Exercise
Reproduce all of the following data verbatim, line for line.

--- Start of Material for this task ---

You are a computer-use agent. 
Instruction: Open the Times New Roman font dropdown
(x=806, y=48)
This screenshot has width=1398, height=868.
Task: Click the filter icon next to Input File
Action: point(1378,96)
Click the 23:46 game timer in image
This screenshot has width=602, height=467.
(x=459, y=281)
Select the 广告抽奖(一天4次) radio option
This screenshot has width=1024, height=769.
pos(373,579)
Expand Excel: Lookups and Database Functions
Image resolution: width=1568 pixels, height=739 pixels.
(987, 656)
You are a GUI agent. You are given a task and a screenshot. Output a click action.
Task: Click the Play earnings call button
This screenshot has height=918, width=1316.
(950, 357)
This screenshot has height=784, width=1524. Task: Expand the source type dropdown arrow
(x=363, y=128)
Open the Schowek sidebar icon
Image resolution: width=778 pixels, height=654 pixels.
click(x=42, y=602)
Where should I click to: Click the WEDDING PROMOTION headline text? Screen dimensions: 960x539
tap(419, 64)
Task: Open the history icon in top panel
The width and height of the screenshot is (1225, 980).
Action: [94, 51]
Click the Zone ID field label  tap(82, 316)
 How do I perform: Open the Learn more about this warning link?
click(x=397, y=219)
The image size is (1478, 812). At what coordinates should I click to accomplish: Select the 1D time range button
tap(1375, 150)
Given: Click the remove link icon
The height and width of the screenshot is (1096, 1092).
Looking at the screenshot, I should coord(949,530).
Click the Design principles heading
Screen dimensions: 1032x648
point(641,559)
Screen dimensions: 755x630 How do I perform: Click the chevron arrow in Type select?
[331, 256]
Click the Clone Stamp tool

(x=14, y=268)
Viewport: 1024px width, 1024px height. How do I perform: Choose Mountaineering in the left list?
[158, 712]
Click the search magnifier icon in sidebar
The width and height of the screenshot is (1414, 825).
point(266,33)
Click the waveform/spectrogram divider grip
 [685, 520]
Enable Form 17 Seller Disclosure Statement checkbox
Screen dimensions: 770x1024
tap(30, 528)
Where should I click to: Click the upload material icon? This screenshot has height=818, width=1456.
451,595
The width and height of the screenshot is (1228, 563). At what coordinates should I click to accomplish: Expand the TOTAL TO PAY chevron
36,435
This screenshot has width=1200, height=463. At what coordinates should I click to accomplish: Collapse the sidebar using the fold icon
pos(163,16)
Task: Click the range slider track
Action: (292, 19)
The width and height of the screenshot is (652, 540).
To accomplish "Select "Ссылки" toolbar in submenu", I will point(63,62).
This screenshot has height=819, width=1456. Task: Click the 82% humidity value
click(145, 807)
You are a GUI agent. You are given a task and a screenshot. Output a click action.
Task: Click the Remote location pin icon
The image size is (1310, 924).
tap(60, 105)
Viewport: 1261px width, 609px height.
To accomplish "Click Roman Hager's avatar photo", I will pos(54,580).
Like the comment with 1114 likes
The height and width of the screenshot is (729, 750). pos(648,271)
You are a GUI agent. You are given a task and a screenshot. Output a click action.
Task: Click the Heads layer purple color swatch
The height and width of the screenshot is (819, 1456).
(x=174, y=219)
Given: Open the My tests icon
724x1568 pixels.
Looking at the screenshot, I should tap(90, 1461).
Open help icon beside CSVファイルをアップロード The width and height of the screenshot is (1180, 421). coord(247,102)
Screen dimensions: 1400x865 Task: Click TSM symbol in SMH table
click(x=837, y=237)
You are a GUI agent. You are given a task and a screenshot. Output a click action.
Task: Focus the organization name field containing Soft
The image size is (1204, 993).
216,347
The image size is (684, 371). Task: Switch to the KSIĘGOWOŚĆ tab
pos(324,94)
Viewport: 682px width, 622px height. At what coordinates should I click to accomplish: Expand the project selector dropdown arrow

--- End of Material for this task ---

Solution
You are a computer-use agent. 
Instruction: Open the Times New Roman font dropdown
(x=806, y=48)
This screenshot has width=1398, height=868.
Task: Click the filter icon next to Input File
Action: point(1378,96)
Click the 23:46 game timer in image
This screenshot has width=602, height=467.
(x=459, y=281)
Select the 广告抽奖(一天4次) radio option
This screenshot has width=1024, height=769.
pos(373,579)
Expand Excel: Lookups and Database Functions
Image resolution: width=1568 pixels, height=739 pixels.
(987, 656)
You are a GUI agent. You are given a task and a screenshot. Output a click action.
Task: Click the Play earnings call button
This screenshot has height=918, width=1316.
(950, 357)
This screenshot has height=784, width=1524. Task: Expand the source type dropdown arrow
(x=363, y=128)
Open the Schowek sidebar icon
Image resolution: width=778 pixels, height=654 pixels.
click(x=42, y=602)
Where should I click to: Click the WEDDING PROMOTION headline text? Screen dimensions: 960x539
tap(419, 64)
Task: Open the history icon in top panel
The width and height of the screenshot is (1225, 980).
Action: [94, 51]
Click the Zone ID field label  tap(82, 316)
 How do I perform: Open the Learn more about this warning link?
click(x=397, y=219)
The image size is (1478, 812). At what coordinates should I click to accomplish: Select the 1D time range button
tap(1375, 150)
Given: Click the remove link icon
The height and width of the screenshot is (1096, 1092).
Looking at the screenshot, I should coord(949,530).
Click the Design principles heading
Screen dimensions: 1032x648
point(641,559)
Screen dimensions: 755x630 How do I perform: Click the chevron arrow in Type select?
[331, 256]
Click the Clone Stamp tool

(x=14, y=268)
Viewport: 1024px width, 1024px height. How do I perform: Choose Mountaineering in the left list?
[158, 712]
Click the search magnifier icon in sidebar
The width and height of the screenshot is (1414, 825).
point(266,33)
Click the waveform/spectrogram divider grip
 [685, 520]
Enable Form 17 Seller Disclosure Statement checkbox
Screen dimensions: 770x1024
tap(30, 528)
Where should I click to: Click the upload material icon? This screenshot has height=818, width=1456.
451,595
The width and height of the screenshot is (1228, 563). At what coordinates should I click to accomplish: Expand the TOTAL TO PAY chevron
36,435
This screenshot has width=1200, height=463. At what coordinates should I click to accomplish: Collapse the sidebar using the fold icon
pos(163,16)
Task: Click the range slider track
Action: (292, 19)
The width and height of the screenshot is (652, 540).
To accomplish "Select "Ссылки" toolbar in submenu", I will point(63,62).
This screenshot has height=819, width=1456. Task: Click the 82% humidity value
click(145, 807)
You are a GUI agent. You are given a task and a screenshot. Output a click action.
Task: Click the Remote location pin icon
The image size is (1310, 924).
tap(60, 105)
Viewport: 1261px width, 609px height.
To accomplish "Click Roman Hager's avatar photo", I will pos(54,580).
Like the comment with 1114 likes
The height and width of the screenshot is (729, 750). pos(648,271)
You are a GUI agent. You are given a task and a screenshot. Output a click action.
Task: Click the Heads layer purple color swatch
The height and width of the screenshot is (819, 1456).
(x=174, y=219)
Given: Open the My tests icon
724x1568 pixels.
Looking at the screenshot, I should tap(90, 1461).
Open help icon beside CSVファイルをアップロード The width and height of the screenshot is (1180, 421). coord(247,102)
Screen dimensions: 1400x865 Task: Click TSM symbol in SMH table
click(x=837, y=237)
You are a GUI agent. You are given a task and a screenshot. Output a click action.
Task: Focus the organization name field containing Soft
The image size is (1204, 993).
216,347
The image size is (684, 371). Task: Switch to the KSIĘGOWOŚĆ tab
pos(324,94)
Viewport: 682px width, 622px height. At what coordinates should I click to accomplish: Expand the project selector dropdown arrow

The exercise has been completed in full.